Shemot

It seems strange that a new king came to the throne who was unaware of Yosef. After all, Yosef had been instrumental in saving the nation from disaster, and not only that, but he concentrated power in Pharaoh’s hands and consolidated the monarchy.

One traditional response is that he pretended not to know. Very often we feel embarrassed by the extent of our indebtedness and we try to escape an obligation by “forgetting”. Although this is a view expressed in a Midrash that is two thousand years old, it is one of Freud’s important “discoveries” that we often forget that which is uncomfortable to remember.

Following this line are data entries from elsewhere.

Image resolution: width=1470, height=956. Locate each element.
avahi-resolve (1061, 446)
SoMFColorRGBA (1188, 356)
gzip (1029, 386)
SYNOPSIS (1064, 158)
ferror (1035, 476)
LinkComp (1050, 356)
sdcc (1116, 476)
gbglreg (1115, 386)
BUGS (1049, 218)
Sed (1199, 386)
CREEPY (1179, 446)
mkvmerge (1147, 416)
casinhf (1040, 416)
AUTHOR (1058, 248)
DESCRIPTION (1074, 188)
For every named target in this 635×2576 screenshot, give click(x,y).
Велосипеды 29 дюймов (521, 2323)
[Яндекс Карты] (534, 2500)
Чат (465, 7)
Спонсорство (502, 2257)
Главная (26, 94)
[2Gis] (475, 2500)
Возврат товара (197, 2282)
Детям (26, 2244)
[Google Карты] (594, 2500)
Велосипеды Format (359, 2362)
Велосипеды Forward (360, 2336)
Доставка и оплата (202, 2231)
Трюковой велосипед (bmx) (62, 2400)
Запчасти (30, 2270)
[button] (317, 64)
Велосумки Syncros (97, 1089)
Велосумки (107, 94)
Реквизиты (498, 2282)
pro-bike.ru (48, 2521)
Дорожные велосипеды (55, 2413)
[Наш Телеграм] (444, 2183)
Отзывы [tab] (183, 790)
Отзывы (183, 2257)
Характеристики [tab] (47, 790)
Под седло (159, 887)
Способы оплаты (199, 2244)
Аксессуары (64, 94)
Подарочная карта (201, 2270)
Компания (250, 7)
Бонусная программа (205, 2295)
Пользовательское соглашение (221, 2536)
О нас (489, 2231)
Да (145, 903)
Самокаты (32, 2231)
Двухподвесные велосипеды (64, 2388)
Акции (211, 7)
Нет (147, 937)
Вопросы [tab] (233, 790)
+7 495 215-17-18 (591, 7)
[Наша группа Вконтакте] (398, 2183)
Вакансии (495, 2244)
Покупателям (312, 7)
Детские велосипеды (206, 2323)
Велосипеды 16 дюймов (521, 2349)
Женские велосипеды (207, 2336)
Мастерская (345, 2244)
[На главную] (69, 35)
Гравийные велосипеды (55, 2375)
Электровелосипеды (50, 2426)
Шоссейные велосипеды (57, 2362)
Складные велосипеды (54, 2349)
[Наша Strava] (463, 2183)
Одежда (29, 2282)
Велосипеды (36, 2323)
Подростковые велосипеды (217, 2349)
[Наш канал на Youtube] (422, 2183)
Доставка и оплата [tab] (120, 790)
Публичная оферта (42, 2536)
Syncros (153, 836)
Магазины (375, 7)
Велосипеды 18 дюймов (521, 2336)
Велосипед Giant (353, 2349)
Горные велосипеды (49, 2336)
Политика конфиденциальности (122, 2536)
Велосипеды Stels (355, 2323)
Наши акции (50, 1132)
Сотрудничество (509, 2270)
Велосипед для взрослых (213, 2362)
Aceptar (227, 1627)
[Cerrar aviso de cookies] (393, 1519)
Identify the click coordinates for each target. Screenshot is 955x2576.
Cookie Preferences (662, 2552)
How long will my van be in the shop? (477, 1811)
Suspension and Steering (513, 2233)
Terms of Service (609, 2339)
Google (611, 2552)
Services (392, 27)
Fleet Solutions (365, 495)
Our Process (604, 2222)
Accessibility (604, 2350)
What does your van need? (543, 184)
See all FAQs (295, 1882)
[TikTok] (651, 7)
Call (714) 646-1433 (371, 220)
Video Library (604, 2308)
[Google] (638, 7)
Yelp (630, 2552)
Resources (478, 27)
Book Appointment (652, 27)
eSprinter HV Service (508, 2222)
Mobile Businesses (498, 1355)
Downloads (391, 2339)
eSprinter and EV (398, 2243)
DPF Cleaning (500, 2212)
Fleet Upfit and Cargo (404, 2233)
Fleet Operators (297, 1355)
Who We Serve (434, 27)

Another suggestion is that this was indeed a new king. New dynasties often try to obliterate the memory of those who came before, particularly if they achieved power by revolution. Freud was fascinated by Moses; in his book Moses and Monotheism, he suggested that when Ahknaton overthrew the old dynasty he established a new monotheistic regime. Moses got the idea from him, so that when Moses was overthrown and was out of favor with the new regime, he took up with the Jews and became their leader.

Most Egyptologists reject the idea that Ahknaton was a monotheist. And Freud’s theory includes the strange but very Freudian notion that the Jews assassinated Moses (as sons want to remove their fathers so that they can have their mothers to themselves) and then “re-created” a new legend.

But the idea that Ahknaton’s coup would explain the negative attitude to Yosef has some supporters. As indeed does the theory that the Hyksos who invaded Egypt were sympathetic to shepherds and thus to the sons of Yaakov, unlike the returning old dynasty who saw the sons of Yaakov as a Fifth Column.

From our point of view, the issue is not the past so much as the future, and oppression of the new regime is the painful catalyst to the emergence of a new nation. The message is relevant today.